- [ФРАГМЕНТ ТЕКСТА]
★ ★ ★ ★ ★

У меня ещё появилась боль между лопатками, она и раньше была, ибо сижу на работе вся собранная, напряжённая, особенно последние два месяца.....проверки,сокращения, сплошные стрессы, но раньше я не обращала на нее внимание, а тут видимо все накрыло.
Боль тупая, немного ноющая, между лопатками, иногда как бы печет или жжет, не всегда, может не болеть целый день, может поболеть 2 часа в день, при повороте туловища никуда не простреливает....иногда хочется подтянуться,наклониться, расслабиться...но оно не расслаблчетсч..такое впечатление что там комок мышц зажат.....скажите, пожалуйста,как с этим бороться ?
Так же, буду очень благодарна,если пошлёте меня в место где - тема про лечение боли в спине.
Большое спасибо.

@Доктор Ступин, нет, анализы никакие не назначали........терапевт выписал лечение (писала выше) , назначила осмотр у невролога, и рентген позвоночного отдела.
Невролог сегодня иголки не втыкалась, но молоточком била по коленкам и по местам чуть выше пяток ( не знаю как называется это место ) ей все понравилось.

★ ★ ★ ★ ★

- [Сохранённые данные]
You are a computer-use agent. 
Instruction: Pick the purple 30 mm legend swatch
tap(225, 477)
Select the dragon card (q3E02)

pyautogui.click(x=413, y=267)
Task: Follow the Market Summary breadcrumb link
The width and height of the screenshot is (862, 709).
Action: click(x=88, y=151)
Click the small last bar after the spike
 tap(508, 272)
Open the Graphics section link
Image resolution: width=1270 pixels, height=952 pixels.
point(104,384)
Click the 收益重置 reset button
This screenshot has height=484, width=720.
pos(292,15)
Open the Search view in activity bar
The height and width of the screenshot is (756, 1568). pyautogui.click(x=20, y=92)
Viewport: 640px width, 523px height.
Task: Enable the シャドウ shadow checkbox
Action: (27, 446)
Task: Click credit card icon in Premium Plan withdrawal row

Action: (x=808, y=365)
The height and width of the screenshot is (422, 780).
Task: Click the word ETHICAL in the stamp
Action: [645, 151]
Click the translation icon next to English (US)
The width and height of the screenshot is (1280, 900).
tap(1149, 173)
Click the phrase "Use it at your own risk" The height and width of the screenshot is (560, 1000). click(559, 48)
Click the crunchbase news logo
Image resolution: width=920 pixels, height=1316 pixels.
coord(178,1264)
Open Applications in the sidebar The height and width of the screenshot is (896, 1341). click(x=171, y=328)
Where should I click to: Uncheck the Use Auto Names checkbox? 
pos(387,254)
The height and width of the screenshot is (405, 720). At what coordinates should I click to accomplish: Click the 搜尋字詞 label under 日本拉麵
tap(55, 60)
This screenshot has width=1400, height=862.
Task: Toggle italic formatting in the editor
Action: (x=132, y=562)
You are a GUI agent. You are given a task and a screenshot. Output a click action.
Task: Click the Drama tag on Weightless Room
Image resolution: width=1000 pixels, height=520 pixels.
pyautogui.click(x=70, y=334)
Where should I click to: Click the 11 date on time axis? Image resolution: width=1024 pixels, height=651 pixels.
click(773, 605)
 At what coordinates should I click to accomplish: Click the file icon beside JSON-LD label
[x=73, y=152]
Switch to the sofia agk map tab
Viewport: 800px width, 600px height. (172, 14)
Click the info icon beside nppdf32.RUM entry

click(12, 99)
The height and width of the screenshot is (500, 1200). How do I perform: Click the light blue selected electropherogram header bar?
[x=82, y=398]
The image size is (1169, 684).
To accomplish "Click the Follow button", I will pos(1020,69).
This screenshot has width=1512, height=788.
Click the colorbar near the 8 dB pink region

★ ★ ★ ★ ★

- [ОБ ЭТОМ ЗАДАНИИ]
Пожалуйста, процитируйте дословно часть фрагмента текста от слов «У меня ещё появилась» до слов «Большое спасибо.» включительно.

- [РЕШЕНИЕ ЗАДАЧИ]
У меня ещё появилась боль между лопатками, она и раньше была, ибо сижу на работе вся собранная, напряжённая, особенно последние два месяца.....проверки,сокращения, сплошные стрессы, но раньше я не обращала на нее внимание, а тут видимо все накрыло.
Боль тупая, немного ноющая, между лопатками, иногда как бы печет или жжет, не всегда, может не болеть целый день, может поболеть 2 часа в день, при повороте туловища никуда не простреливает....иногда хочется подтянуться,наклониться, расслабиться...но оно не расслаблчетсч..такое впечатление что там комок мышц зажат.....скажите, пожалуйста,как с этим бороться ?
Так же, буду очень благодарна,если пошлёте меня в место где - тема про лечение боли в спине.
Большое спасибо.